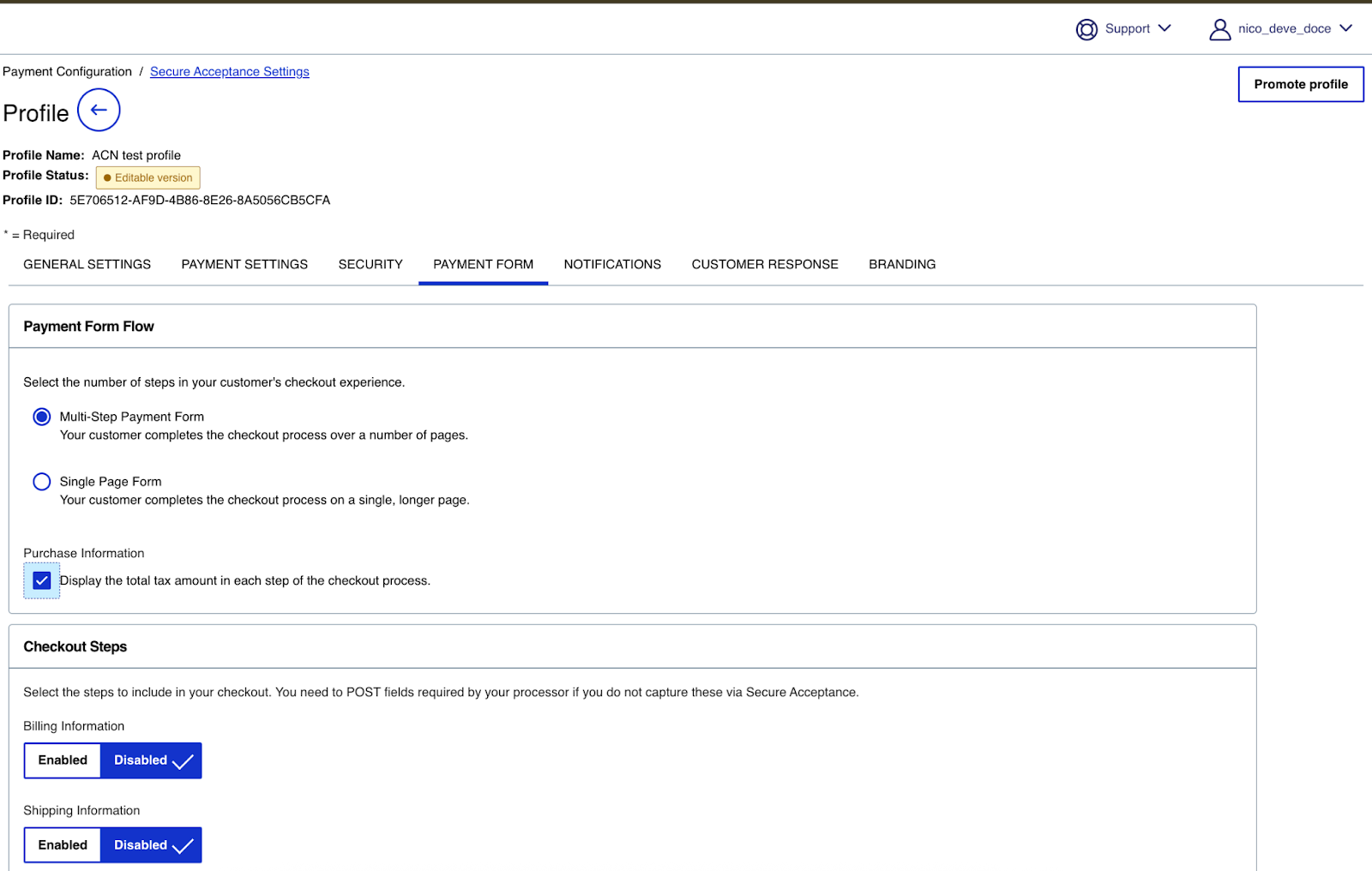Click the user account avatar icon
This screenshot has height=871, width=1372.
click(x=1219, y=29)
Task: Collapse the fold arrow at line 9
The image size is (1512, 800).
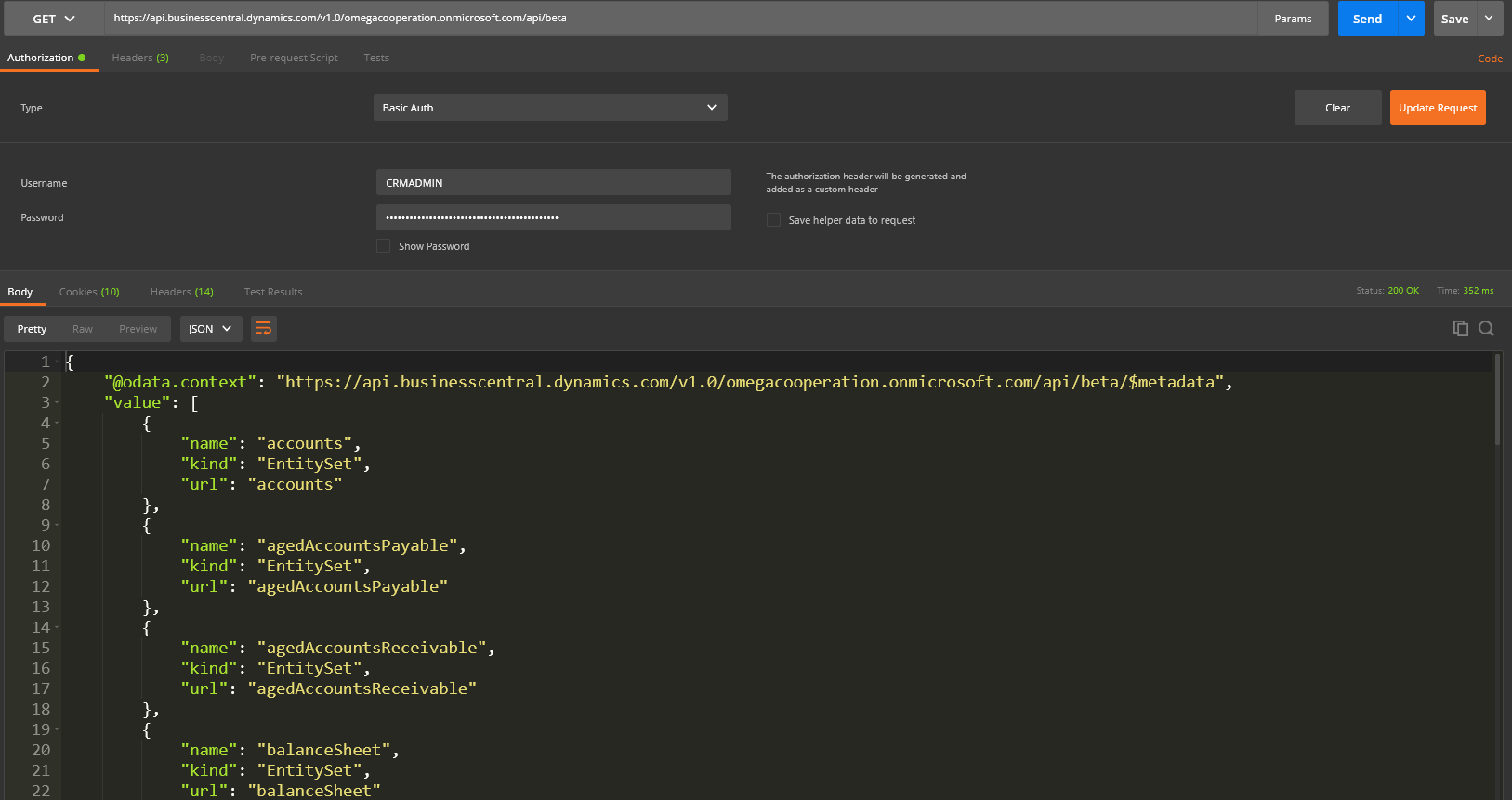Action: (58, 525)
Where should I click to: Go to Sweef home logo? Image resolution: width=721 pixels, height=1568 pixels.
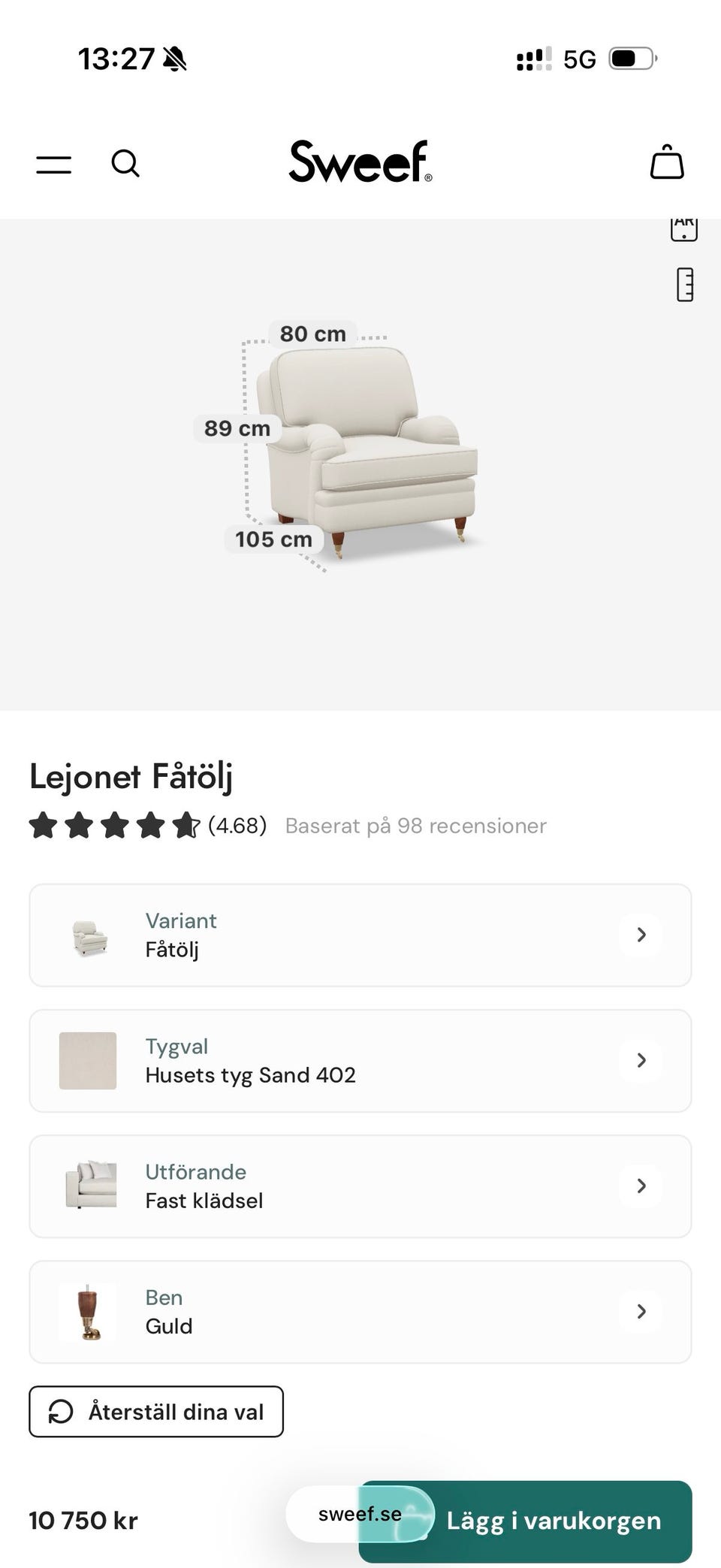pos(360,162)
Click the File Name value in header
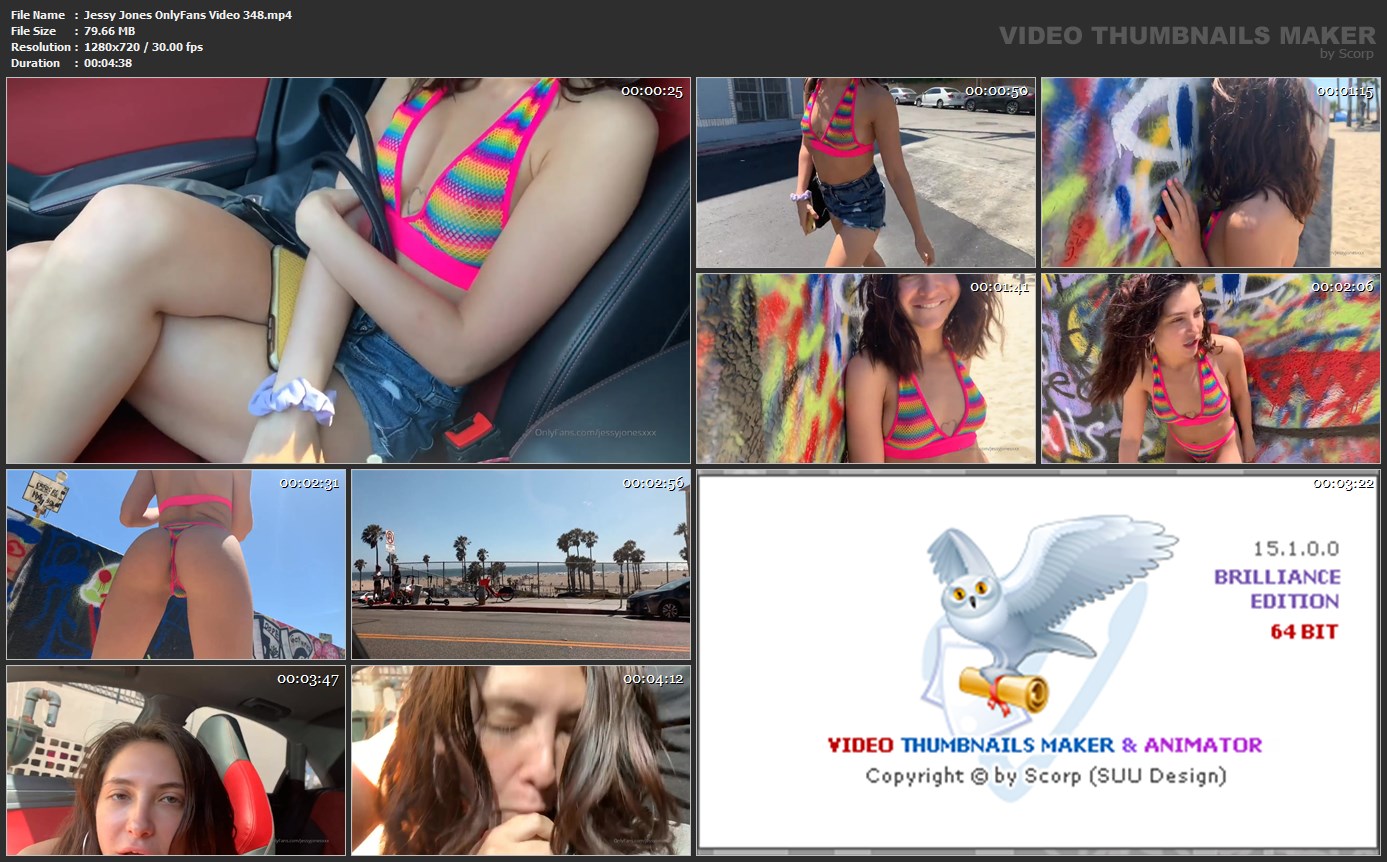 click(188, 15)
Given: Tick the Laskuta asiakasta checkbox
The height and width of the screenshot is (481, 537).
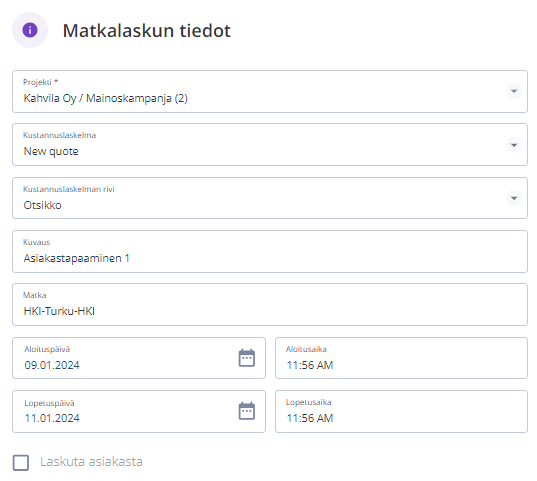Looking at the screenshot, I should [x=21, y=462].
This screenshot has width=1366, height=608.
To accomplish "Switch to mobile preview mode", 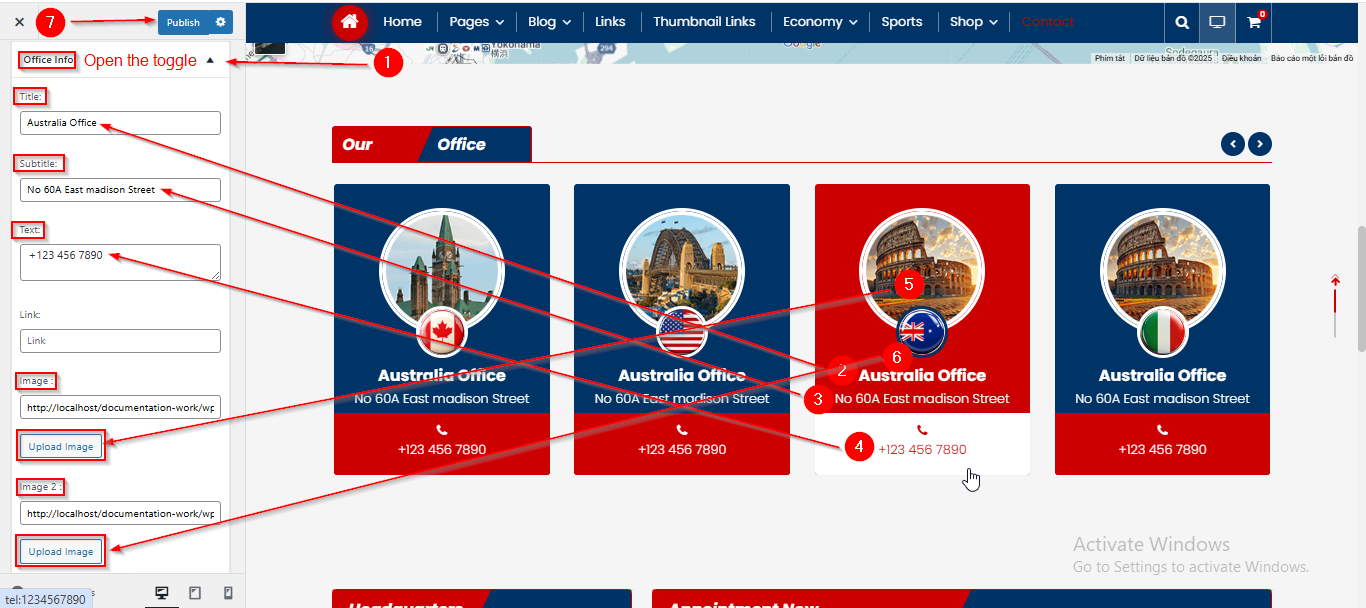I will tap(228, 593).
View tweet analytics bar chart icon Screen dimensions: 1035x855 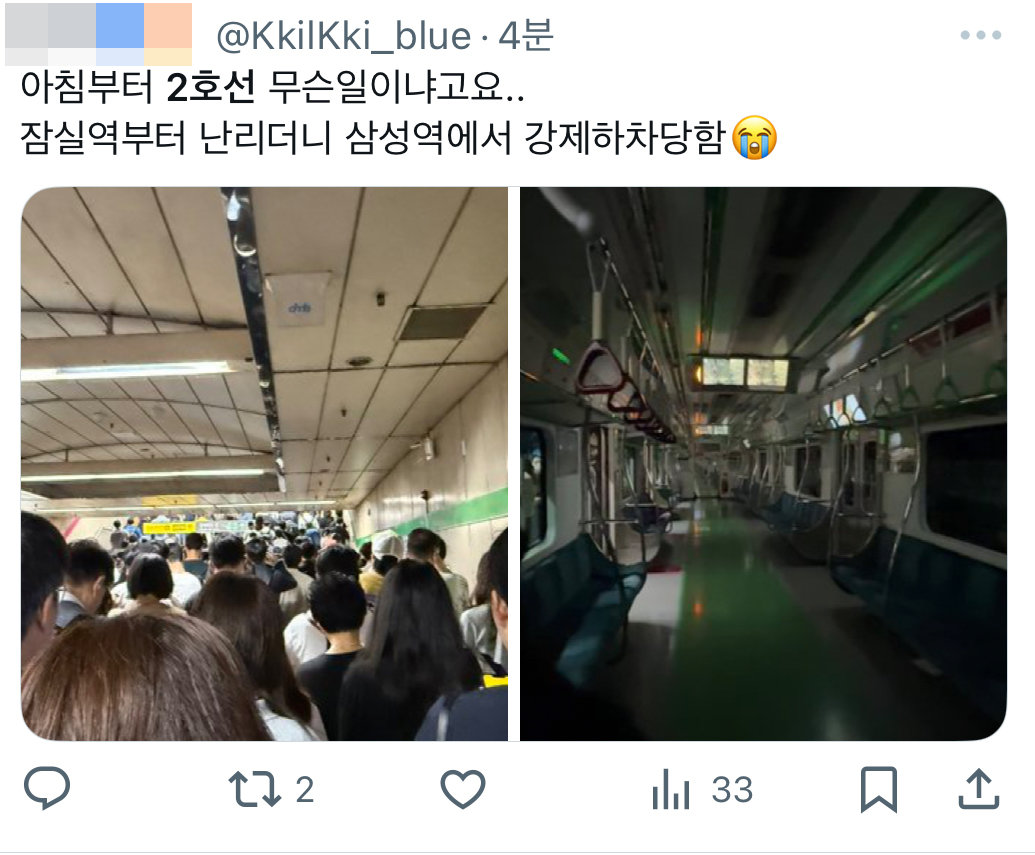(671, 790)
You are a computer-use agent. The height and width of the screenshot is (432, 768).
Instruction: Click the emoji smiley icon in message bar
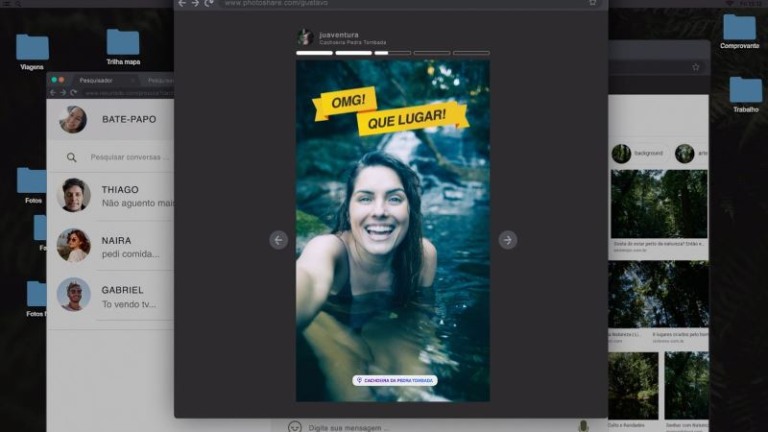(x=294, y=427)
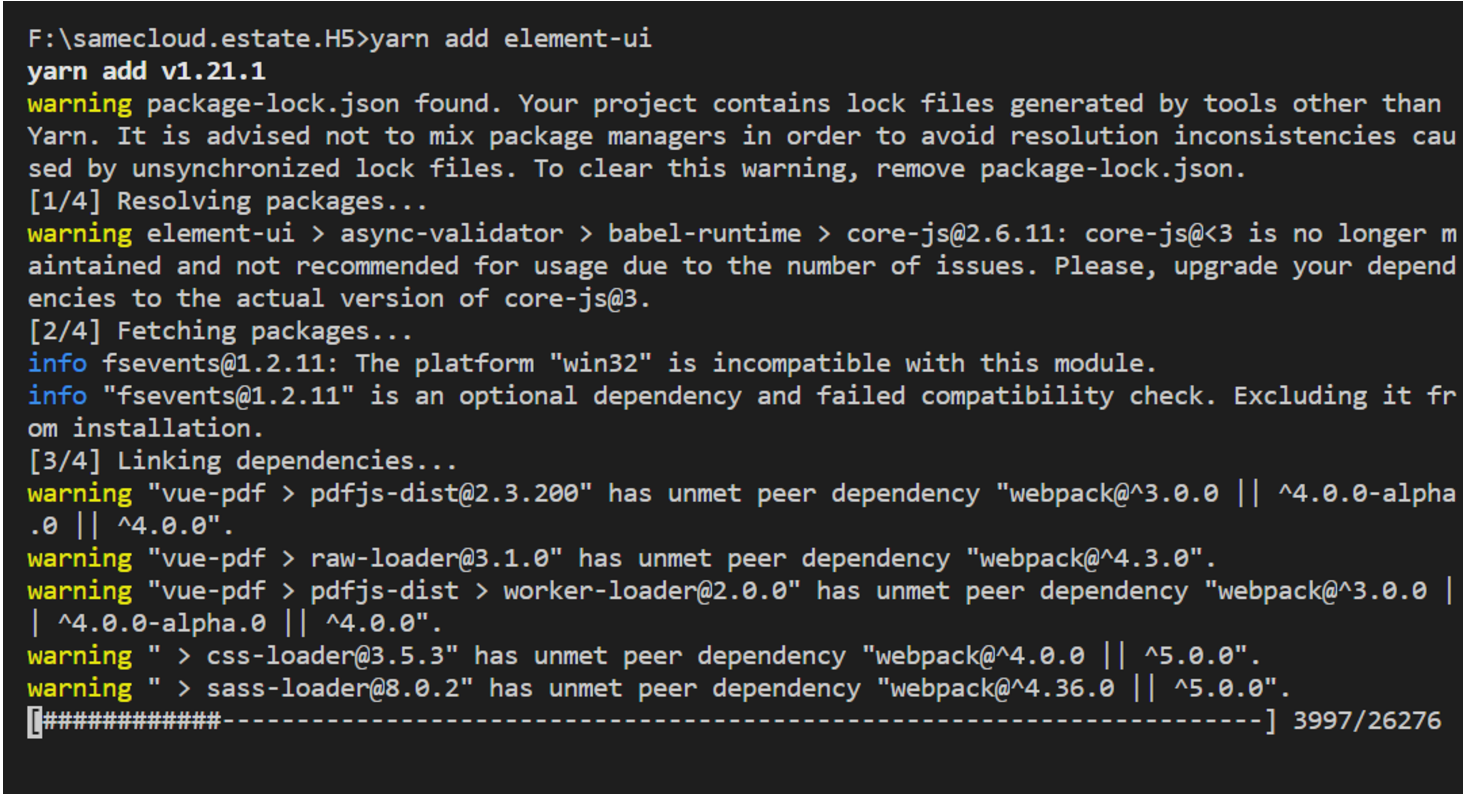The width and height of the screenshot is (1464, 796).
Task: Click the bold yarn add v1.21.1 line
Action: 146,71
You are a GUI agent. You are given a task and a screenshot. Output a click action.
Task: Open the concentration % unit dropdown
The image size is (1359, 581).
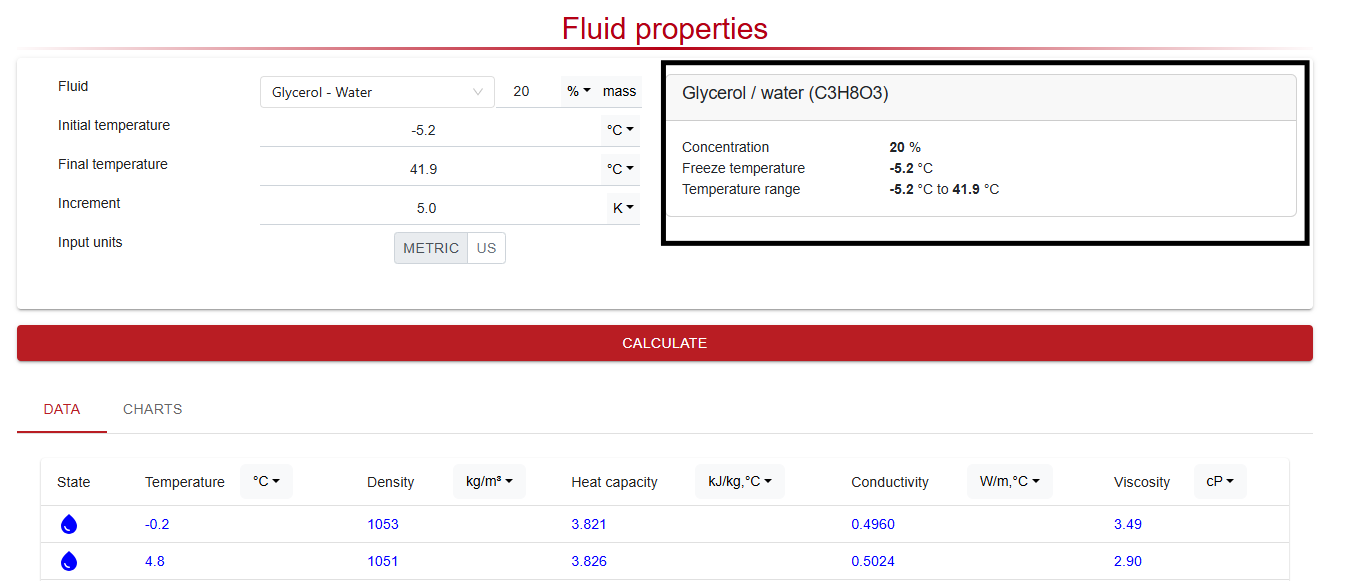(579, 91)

========

» Activity
Give again the stretch of lines above from the one with "Task: Collapse the fold arrow at line 9" through the one with "This screenshot has width=1366, height=608.", both ends kept, and copy no pictures.

» Result
Task: Collapse the fold arrow at line 9
The image size is (1512, 800).
Action: (58, 525)
Where should I click to: Go to Sweef home logo? Image resolution: width=721 pixels, height=1568 pixels.
pos(360,162)
Click the File Name value in header
 click(188, 15)
Given: Tick the Laskuta asiakasta checkbox
The height and width of the screenshot is (481, 537).
Looking at the screenshot, I should [x=21, y=462].
This screenshot has width=1366, height=608.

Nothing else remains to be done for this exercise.